I just started the FODMAPS diet 3 days ago. No noticeable improvement in symptoms.Does anyone know how long it takes to show improvement if this is going to help? (my main symptom is severe ab. pain)Any FODMAPS recipe ideas or resources?Tips/suggestions for eating in a restaurant?Also, is the sweetener Equal okay?Thank you very much Any help is appreciated!


----------



## leeniepie (Jan 25, 2012)

have a search round the net, theres a lot of stuff out there from the US and more from austrailia where it was started.as for restaurants - basically dont eat out till you have done FODMAP for a while, settled your symptoms, and started reintroductions, so you know what you react too. restaurants are just too unpredictable - i can go out and have grilled chicken, a jacket potato and salad (no dressing) and react badly because there was some hidden ingredient


----------



## Korga (Sep 8, 2011)

You will need to stay on the diet 2-6 weeks, or until you have some improvement that is stable. Then start introducing the FODMAP food groups back in one at a time, maybe one per week, and observe what happens.Restaurants are a gamble, because they often add extra ingredients.
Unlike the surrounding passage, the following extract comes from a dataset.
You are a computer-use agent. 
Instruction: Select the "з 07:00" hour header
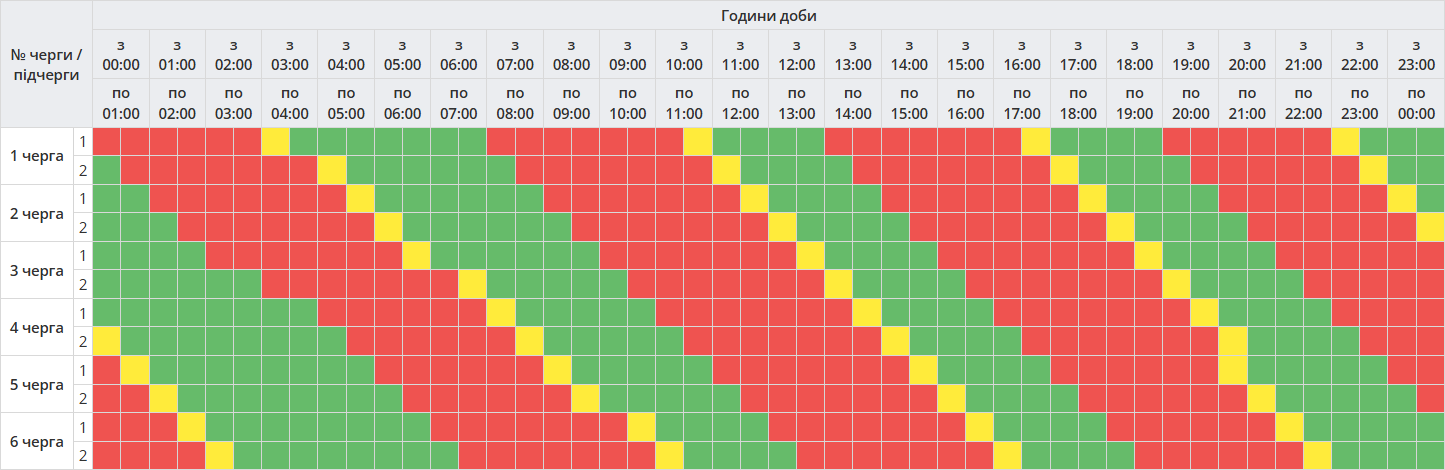(x=515, y=55)
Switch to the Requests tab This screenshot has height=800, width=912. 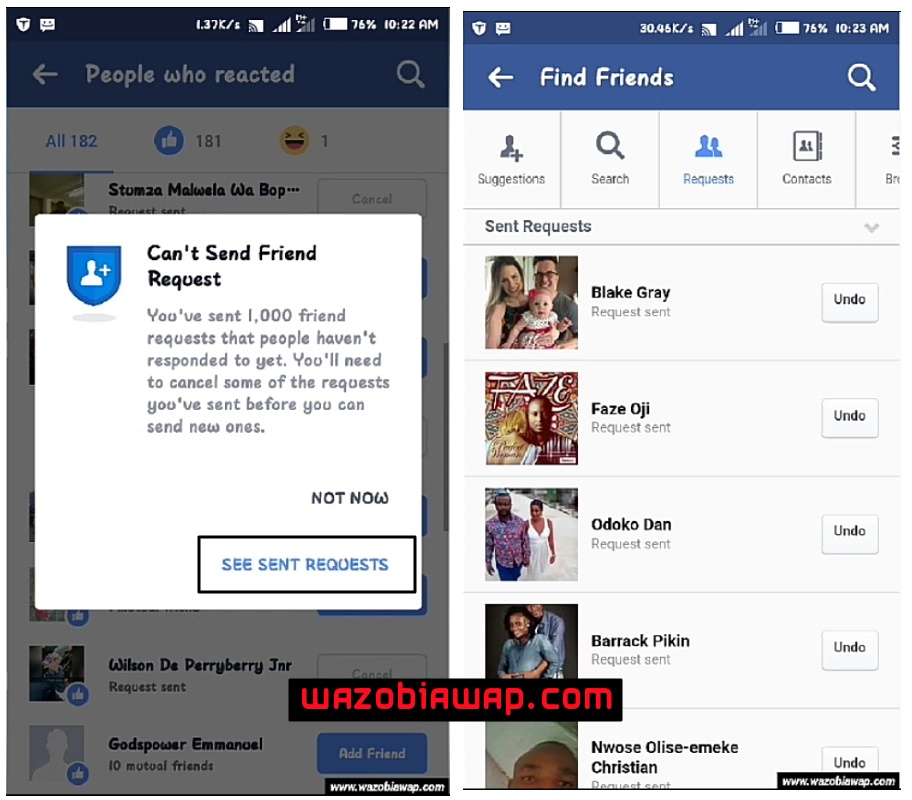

I do eat out occasionally, but usually pay for it later.I have not seen any cookbooks or resources for FODMAPS...yet. I eat a mostly whole-foods simply cooked diet rich in fresh fruits and vegetables.Sorry; I don't know about Equal.


----------



## V Pada (Feb 1, 2012)

Hi Korga, There a book by Dr Sue Shepperd, The Food Intolerance Management Plan. You should check it out. It includes low fodmap recipes.Cheers VP


----------



## Korga (Sep 8, 2011)

Ordered it. Thanks!


----------